## [What this task involves]
Under this line sits a listing. Repeat exactly and only its lines from the one holding "The image size is (1568, 723)." through the one holding "the SHOP NOW"; skip pictures.

## [Extracted information]
============================================================
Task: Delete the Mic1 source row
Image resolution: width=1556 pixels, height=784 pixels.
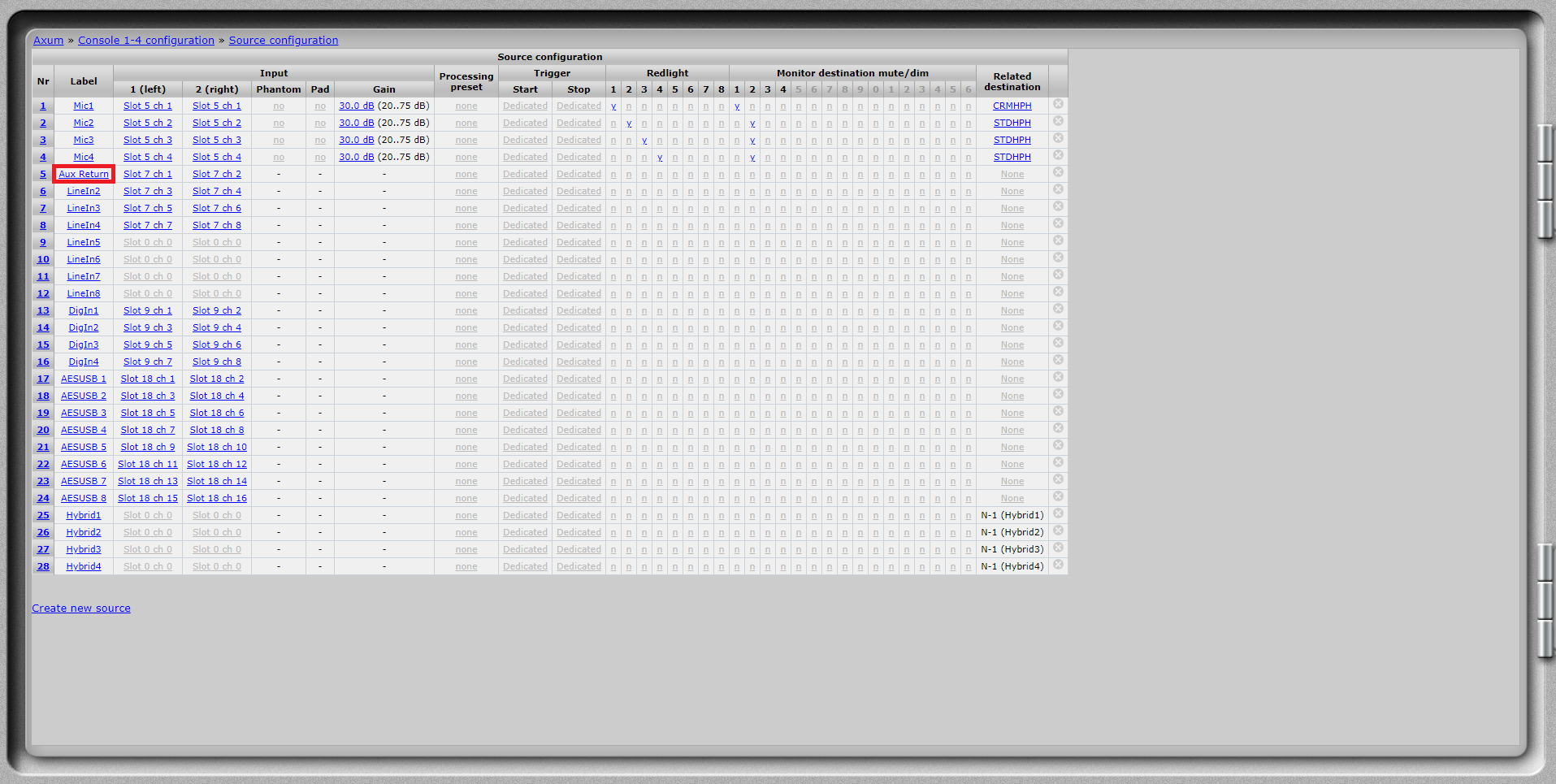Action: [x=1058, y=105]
============================================================
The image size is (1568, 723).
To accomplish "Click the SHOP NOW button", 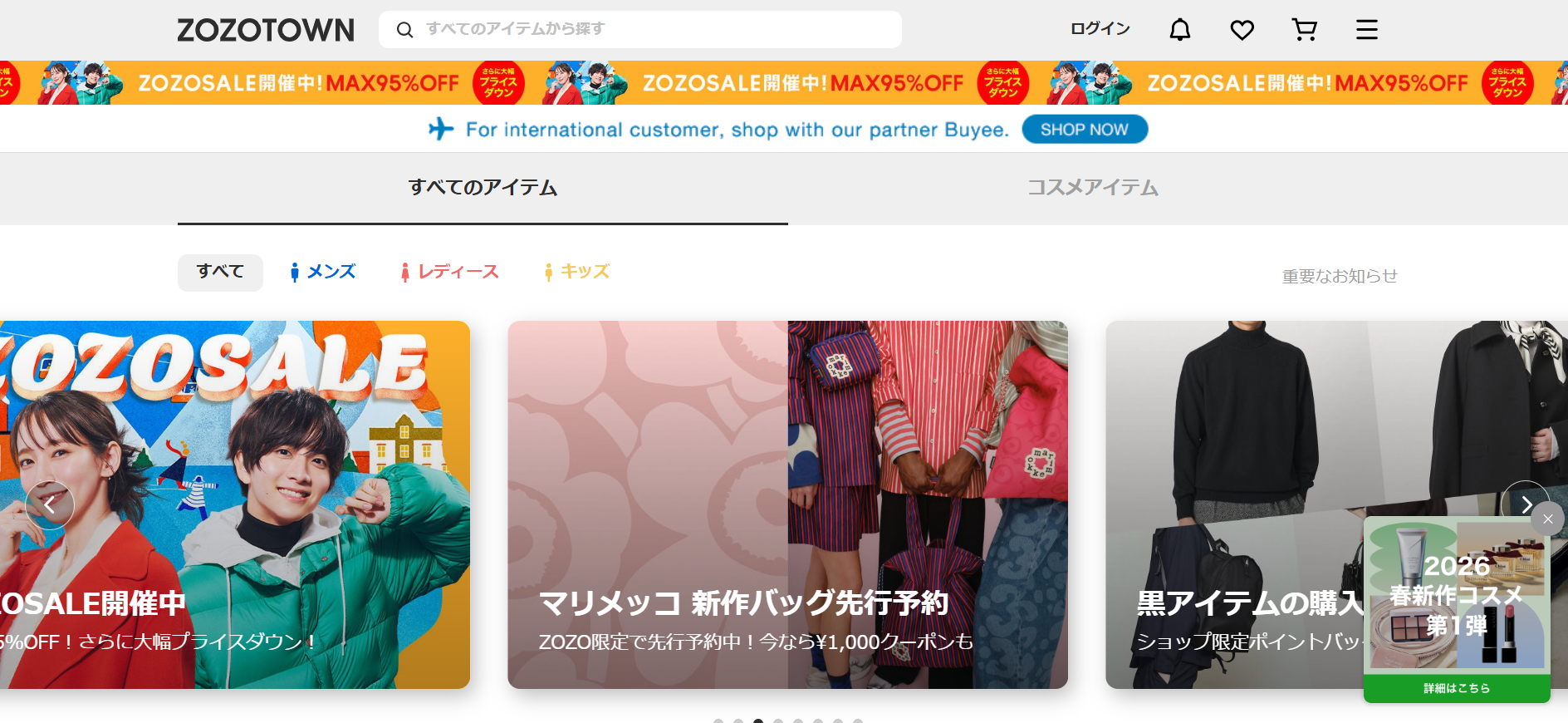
============================================================
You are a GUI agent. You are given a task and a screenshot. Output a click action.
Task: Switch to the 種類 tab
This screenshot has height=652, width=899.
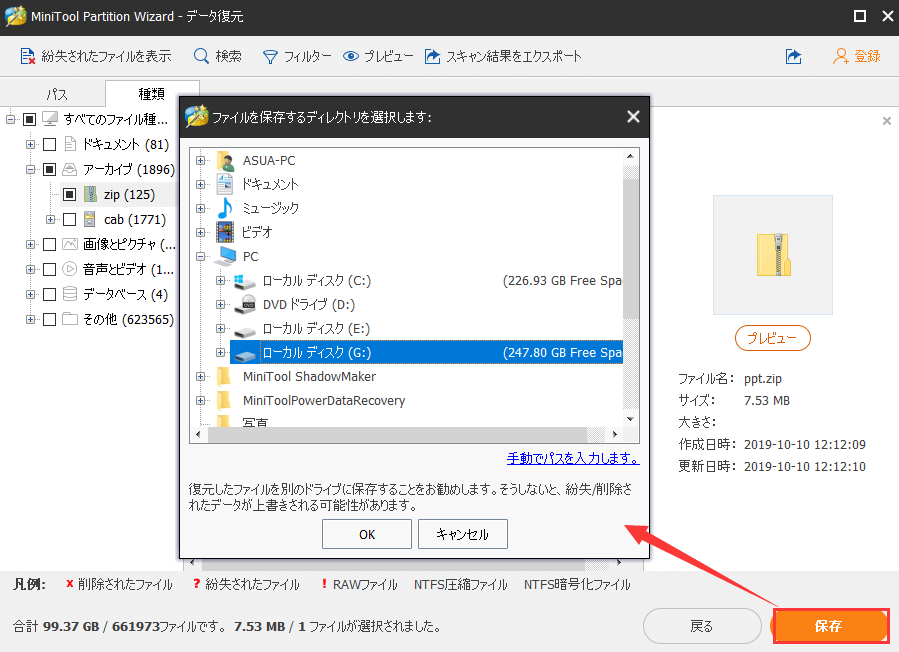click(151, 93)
============================================================
## [Output]
The image size is (1568, 723).
To accomplish "Click the SHOP NOW button", 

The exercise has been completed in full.